◆ **Your assignment**
In the entries that follow, find the line containing "You are a computer-use" and the line containing "Viewport: 1814px width, 982px height.", then retype exactly the lines from the first through the second, pictures excluded.

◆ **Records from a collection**
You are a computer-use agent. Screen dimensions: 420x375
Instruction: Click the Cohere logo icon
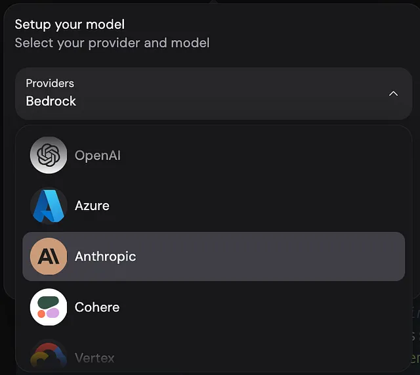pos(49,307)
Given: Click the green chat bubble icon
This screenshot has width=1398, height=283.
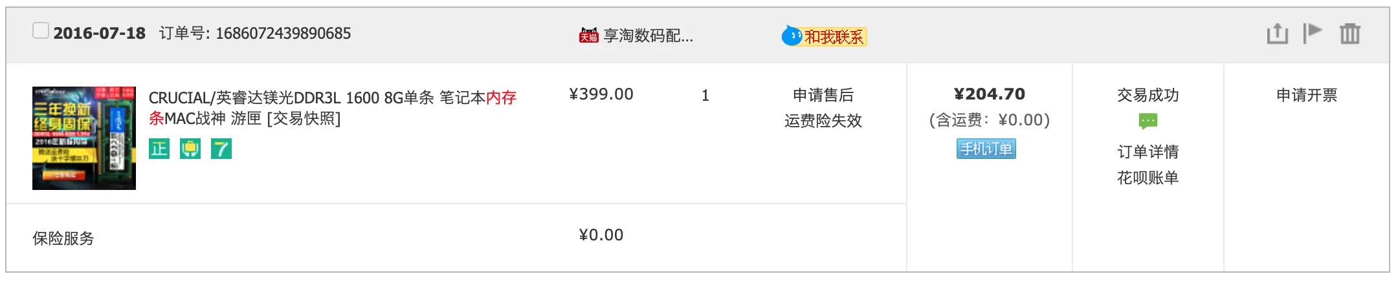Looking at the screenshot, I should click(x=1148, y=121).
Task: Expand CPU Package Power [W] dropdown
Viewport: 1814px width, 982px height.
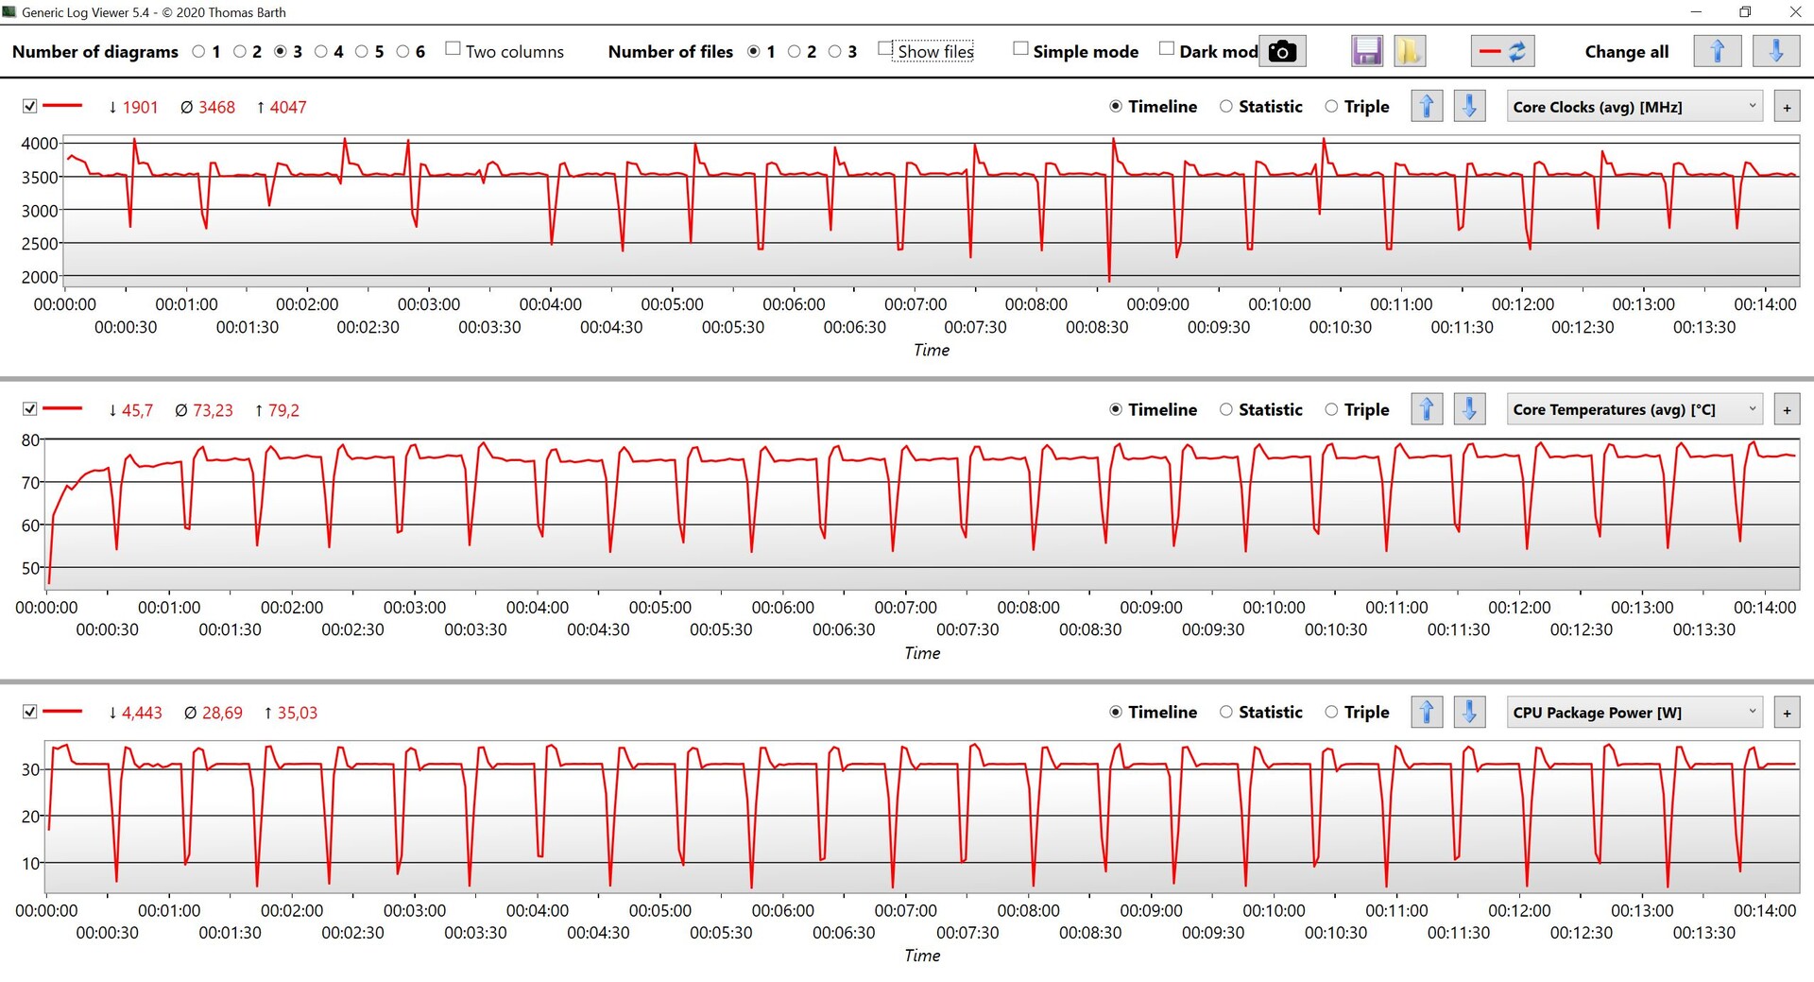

...

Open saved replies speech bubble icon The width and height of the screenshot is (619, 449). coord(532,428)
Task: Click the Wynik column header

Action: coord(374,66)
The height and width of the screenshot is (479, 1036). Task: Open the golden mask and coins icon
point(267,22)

◆ **Response for this exercise**
You are a computer-use agent. Screen dimensions: 420x375
Instruction: Click the Cohere logo icon
pos(49,307)
Given: Click the green chat bubble icon
This screenshot has width=1398, height=283.
Looking at the screenshot, I should click(x=1148, y=121).
Task: Expand CPU Package Power [W] dropdown
Viewport: 1814px width, 982px height.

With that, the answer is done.